For instance, from the QuantEcon website:
You will notice that in the lecture notes we have never directly declared any types. This is intentional both for exposition and as a best practice for using packages (as opposed to writing new packages, where declaring these types is very important). It is also in contrast to some of the sample code you will see in other Julia sources, which you will need to be able to read. To give an example of the declaration of types, the following are equivalent. While declaring the types may be verbose, would it ever generate faster code? The answer is almost never.
function f(x, A)
b = [5.0, 6.0]
return A * x .+ b
end
val = f([0.1, 2.0], [1.0 2.0; 3.0 4.0])
function f2(x::Vector{Float64}, A::Matrix{Float64})::Vector{Float64}
# argument and return types
b::Vector{Float64} = [5.0, 6.0]
return A * x .+ b
end
val = f2([0.1; 2.0], [1.0 2.0; 3.0 4.0])
However, I have seen other sources that suggest that annotating code with type information is the key to performance in Julia. For instance, I’m told that if I preallocate a vector I should always include type information.

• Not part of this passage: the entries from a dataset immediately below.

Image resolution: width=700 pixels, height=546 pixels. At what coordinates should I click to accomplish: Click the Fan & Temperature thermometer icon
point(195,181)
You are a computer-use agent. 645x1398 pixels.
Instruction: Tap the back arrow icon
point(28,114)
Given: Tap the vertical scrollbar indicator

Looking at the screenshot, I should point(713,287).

I’m sure there’s a lot I’m not fully understanding but If someone could provide some tips or general guidance on these issues, it would be very helpful for beginners like me.
Well, yes and no.
Yes, it is important to preallocate a vector with a concrete element type for performance.
However, you can do it without specifying the argument types in many cases, as there are helper functions: similar(x) - creates an uninitialized array with the same type and the same dimensions as x typeof(x) - returns the type of x, can be used as a constructor eltype(x) - returns the type of elements in x.

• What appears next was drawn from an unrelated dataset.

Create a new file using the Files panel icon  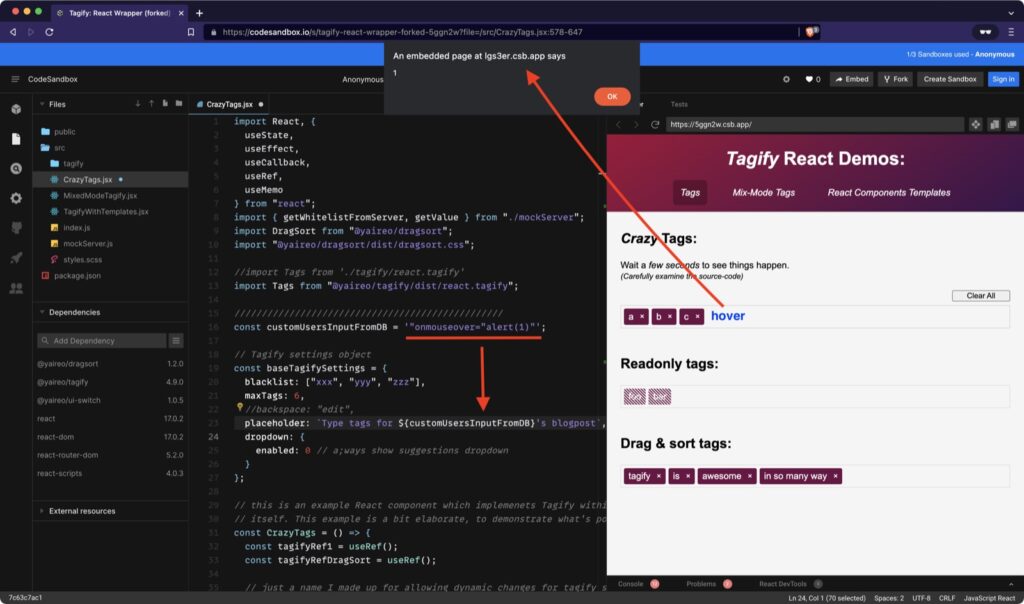point(166,103)
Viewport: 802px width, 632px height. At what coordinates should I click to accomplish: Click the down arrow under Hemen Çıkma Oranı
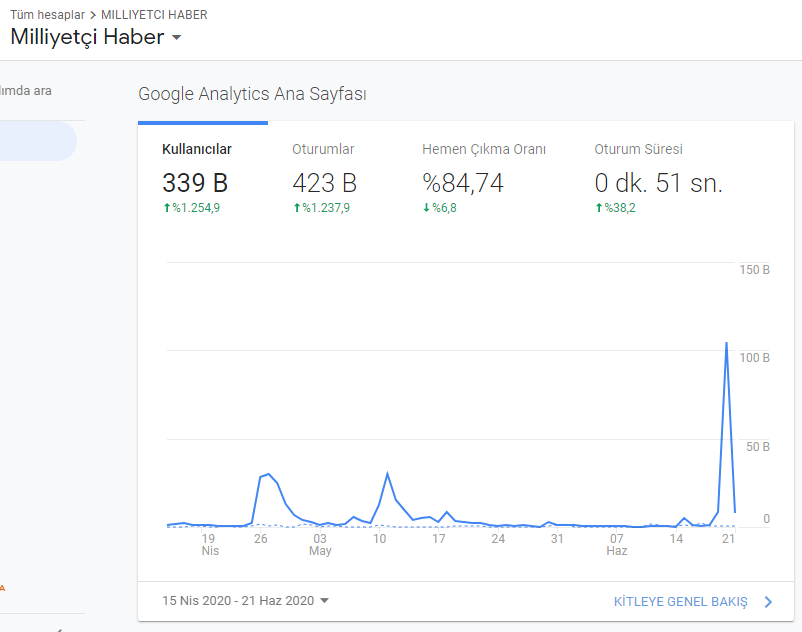426,208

For example, those expressions are equivalent for an x::Vector{Float64}:
#1
y = Vector{Float64}(undef, length(x))
#2
y = typeof(x)(undef, length(x))
#3
y = similar(x)
#4
y = resize!(eltype(x)[], length(x))
In my personal opinion, it is good to use type annotations, but usually you shouldn’t specify concrete types. E.g., foo(x::Vector{Float64}) is typically not what you want, foo(x::AbstractVector{<:Real}) is more like it. And when the number of arguments is greater than 2, you can easily see why one is encouraged to not use type annotations at all
It is also worth noting that typing in Julia is not the same as typing in C++. In C++, foo(int n) happily accepts all types for n which it can convert into int (i.e., long, char, size_t, even float are all fine, although you may opt into having a warning for the last case). In Julia, foo(n::Int64) means only Int64s are allowed, no Int32s, BigInts, UInt8s etc. As such, annotating function arguments with concrete types might not even reflect the programmer’s intent properly.

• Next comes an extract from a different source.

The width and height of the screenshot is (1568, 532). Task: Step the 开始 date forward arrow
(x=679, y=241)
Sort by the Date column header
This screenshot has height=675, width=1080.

Side-note: as a Julia beginner I find the answers and examples given here extremely useful! I would love to see more of these kinds of questions and responses in the manual or faq.
A great first step would be for some intrepid member of the community to categorize all the questions on the forum each month, track the most frequently asked and make sure the best answers to those end up in a special doc.
This is one of the rare situations where I think my view is different to most people here, so follow my advice at your own risk
I personally like to include type annotations on both the inputs and outputs to most of the code I write. This is for the simple reason that I find that when I come back and look at a piece of code three months later, the type annotations are very helpful in reminding my brain how a particular bit of code is structured.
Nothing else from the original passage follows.